### Work instructions
**A.** Decide whether each of the following statements agrees with the soundtrack thread: (i) kyeugh is leaning toward HGSS, (ii) hopeandjoy likes Gen. 1's music, (iii) Superbird ranks generation IV above generation III. Give yes or no for each, with the words from the soundtrack thread that settle it.
**B.** Pick up the soundtrack thread after its last sentence and keep writing it.

### Document section
# Which games had the best soundtrack?



## Murkrow (Jan 25, 2014)

Also which gens had your favourite trainer battle/wild battle/gym battle/etc musics? The ones that feature in every game.

My opinion on this is quite volatile. I guess it often depends on which is the generation I listened to so much that I got sick of it the least recently.

RSE was pretty good although I didn't care for the actual soundfront much (might have just been down to how the GBA produces sound, idk) so if there's a remake of that I'll eagerly await the music.

I always come back to gen 1 when it comes to gym leader music, and gen 2 when it comes to wild music.

Although now that I've played gen 5 I think I can safely say that it has my favourite musics. I like pretty much all of it. Trainer, gym, wild battles, Team Plasma, elite four, battle subway. I really like the variations on the gym theme in BW2, too.

I've only got X recently and I can't say I like the music. It's not bad, it definitely Pokémony, it just doesn't give me an excited happy feeling that some other Pokémon games do. I do like the rival battle music and the Battle Chateau/Maison music, though.


----------



## kyeugh (Jan 25, 2014)

The BW music just wasn't for me; it seemed to loud and flashy and blarey, but maybe I'm just weird?

I didn't pay a lot of attention to X/Y music because of the circumstances in which the games were played.  I hear it's good, though!

Personally, I'm leaning toward HGSS.  It's just simple, generally feel-good music.  I've always taken to it, really.


----------



## hopeandjoy (Jan 25, 2014)

As of now, BW1 had the best music for me. I love so many of those tracks and not just because N's Farewell samples Mother 3's Theme of Love. (...I need to finish Mother 3 sometime.)

However, RSE's music is incredibly nostalgic to me and I bet that hearing it remixed with 3DS audio will make me very, very happy.

I don't really like Gen. 1's music though...


----------



## I liek Squirtles (Jan 25, 2014)

For me, gen IV in general had the best soundtracks if we're talking about the main games. If we're including spinoffs, though, I'd say PMD has the best soundtrack, particularly the Explorers saga (time/darkness/sky), closely followed by gen IV and Conquest.


----------



## Superbird (Jan 25, 2014)

VI > V = III > IV > II > I

I absolutely love generation 6's music, at least for the most part -- in terms of battle themes, the gym leader theme is really different and I feel like it really fits the mood, the elite four theme is even more awesome and fits the mood also, and the champion theme is fantastic and fits the mood. And the vs. Xerneas/Yveltal theme was really cool also. In general, I think that's something that X and Y did really really well, was making themes everywhere that either set or fit the mood of whatever was going on. All the battle themes were great, with the possible exception of the normal trainer battle and wild pokemon battle, neither of which are bad at all; they just don't really compare with the rest of the battle themes. The rest of the music is amazing also -- I think all the town themes fit really well, Snowbelle's theme being the most stunning out of that set of tracks, and Victory Road's theme is incredibly fitting and nice to listen to. And Route 18 is my favorite route music to ever grace the series, though route 15 is really cool too. And the power plant/pokeball factory theme is great also. X and Y also have the best bike theme in the series, hands down. And did I mention the Super Training theme? In general, I absolutely love X/Y's soundtrack, and it's one of the best parts of the game. I also think one could learn a lot from looking at it objectively in terms of how it accompanies the mood of the game at any given time, because that's something else that's really well done about it.

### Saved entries
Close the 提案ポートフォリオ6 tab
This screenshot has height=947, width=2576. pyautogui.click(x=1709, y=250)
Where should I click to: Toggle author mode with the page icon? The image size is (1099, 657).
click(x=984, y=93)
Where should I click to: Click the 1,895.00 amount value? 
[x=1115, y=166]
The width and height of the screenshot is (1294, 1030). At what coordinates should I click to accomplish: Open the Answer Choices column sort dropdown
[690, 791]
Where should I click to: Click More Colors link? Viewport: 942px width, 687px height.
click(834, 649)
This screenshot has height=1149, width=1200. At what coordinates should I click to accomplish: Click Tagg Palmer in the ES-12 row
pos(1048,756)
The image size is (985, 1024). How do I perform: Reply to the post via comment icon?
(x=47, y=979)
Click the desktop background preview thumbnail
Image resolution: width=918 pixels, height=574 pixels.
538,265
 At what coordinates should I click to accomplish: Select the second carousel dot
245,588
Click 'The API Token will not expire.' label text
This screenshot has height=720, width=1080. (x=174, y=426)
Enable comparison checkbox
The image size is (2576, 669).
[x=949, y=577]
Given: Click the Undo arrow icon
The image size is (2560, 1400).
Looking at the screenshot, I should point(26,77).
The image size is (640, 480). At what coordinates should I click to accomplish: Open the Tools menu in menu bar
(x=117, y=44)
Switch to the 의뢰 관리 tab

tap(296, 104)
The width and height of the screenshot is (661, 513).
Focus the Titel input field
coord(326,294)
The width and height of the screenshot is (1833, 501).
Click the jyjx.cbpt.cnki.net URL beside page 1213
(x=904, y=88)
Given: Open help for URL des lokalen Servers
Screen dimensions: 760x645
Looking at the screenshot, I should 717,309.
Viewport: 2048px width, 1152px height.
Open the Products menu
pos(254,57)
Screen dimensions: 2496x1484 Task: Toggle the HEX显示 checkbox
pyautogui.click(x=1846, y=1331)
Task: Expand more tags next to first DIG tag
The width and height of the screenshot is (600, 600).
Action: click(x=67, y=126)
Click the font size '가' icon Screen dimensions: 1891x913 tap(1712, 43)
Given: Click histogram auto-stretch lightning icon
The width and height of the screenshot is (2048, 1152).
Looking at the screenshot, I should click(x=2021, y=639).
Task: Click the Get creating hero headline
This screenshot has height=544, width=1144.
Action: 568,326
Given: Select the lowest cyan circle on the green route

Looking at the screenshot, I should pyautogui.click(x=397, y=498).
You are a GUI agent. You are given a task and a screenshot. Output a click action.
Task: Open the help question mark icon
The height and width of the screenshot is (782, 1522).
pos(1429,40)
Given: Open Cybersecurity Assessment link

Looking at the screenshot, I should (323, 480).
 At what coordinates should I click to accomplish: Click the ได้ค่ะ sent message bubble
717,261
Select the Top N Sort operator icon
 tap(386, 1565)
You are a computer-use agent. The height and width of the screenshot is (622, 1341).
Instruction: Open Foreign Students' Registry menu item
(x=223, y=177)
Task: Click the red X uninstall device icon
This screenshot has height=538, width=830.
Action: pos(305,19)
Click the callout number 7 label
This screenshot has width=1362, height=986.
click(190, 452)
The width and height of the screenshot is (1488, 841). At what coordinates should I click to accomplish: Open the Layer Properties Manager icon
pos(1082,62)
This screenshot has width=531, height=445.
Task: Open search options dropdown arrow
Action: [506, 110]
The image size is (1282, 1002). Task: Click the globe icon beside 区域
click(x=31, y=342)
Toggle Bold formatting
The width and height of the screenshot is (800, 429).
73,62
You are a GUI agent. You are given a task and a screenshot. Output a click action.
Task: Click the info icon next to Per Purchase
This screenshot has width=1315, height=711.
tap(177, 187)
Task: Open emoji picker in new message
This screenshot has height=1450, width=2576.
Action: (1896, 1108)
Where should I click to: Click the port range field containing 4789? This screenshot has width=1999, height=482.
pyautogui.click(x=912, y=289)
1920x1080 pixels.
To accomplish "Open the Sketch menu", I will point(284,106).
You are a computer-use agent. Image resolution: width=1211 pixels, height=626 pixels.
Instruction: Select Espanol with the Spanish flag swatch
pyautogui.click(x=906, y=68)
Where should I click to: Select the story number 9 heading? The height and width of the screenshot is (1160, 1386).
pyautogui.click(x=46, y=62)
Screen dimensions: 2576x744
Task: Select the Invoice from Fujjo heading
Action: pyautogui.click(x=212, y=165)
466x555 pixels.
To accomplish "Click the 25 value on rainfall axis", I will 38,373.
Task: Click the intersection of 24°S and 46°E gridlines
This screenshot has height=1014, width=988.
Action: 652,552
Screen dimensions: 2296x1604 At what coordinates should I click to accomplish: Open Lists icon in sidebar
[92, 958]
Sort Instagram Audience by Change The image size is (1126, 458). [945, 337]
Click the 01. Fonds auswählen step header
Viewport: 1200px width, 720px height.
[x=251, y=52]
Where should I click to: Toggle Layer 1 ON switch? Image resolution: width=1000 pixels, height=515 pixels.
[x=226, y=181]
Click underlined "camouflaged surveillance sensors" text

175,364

### Answers given
**A.**
(i) Yes: "Personally, I'm leaning toward HGSS."
(ii) No: "I don't really like Gen. 1's music though..."
(iii) No: "VI > V = III > IV > II > I"

**B.**
Generation 5's music is pretty cool too, although nowhere near as good as gen 6. While most of the battle music in gen 5 isn't that amazing in my opinion, I really enjoy the gym leader theme, I _really_ enjoy the gym leader's last pokémon theme, and the elite four theme is great. What I really enjoyed about gen 5's soundtrack were the town themes, which I thought were really nice, especially things like Nimbasa and Driftveil and Opelucid (both versions). In terms of spin-off games, Conquest had a _lot_ of really nice tracks too. 

Generation 3 really needs a sound update -- and I mean an official one, because I've never really liked any fan remixes I've heard of basically anything in this game. That aside, it's filled with a ton of great tracks -- Meteor Falls, Magma/Aqua Hideout, Sky Tower, Mt. Pyre, and even the surfing and biking themes. And every single battle theme -- especially gym leaders, elite four, Archie/Maxie, and the champion -- is absolutely amazing, even (or should I say especially) in the limited soundfont of the GameBoy Advance, to such a degree that I've yet to hear a remix that I consider to sound better than the original except this. Also, Colosseum and XD had really cool battle themes (particularly cipher admins and tournament battle themes) as well, and I remember XD's S.S. Libra theme being really cool. And don't even let me mention PMD, which had one of the most amazing soundtracks ever.

As for generation 4, I don't have a problem with it. I just don't really like the soundfont in most cases, and none of the songs really appeal to me. I can't really recall anything of note from these games, although none of it was bad at all -- in fact, most of the music associated with Team Galactic was really cool, and Platinum's Giratina battle theme is really awesome. Bringing in spin-off games improves my opinion considerably -- PMD2's original soundtrack, especially the additions from Sky, is pure gold, although I don't like most of the PMD1 remixes, and Battle Revolution has a bunch of really cool battle music.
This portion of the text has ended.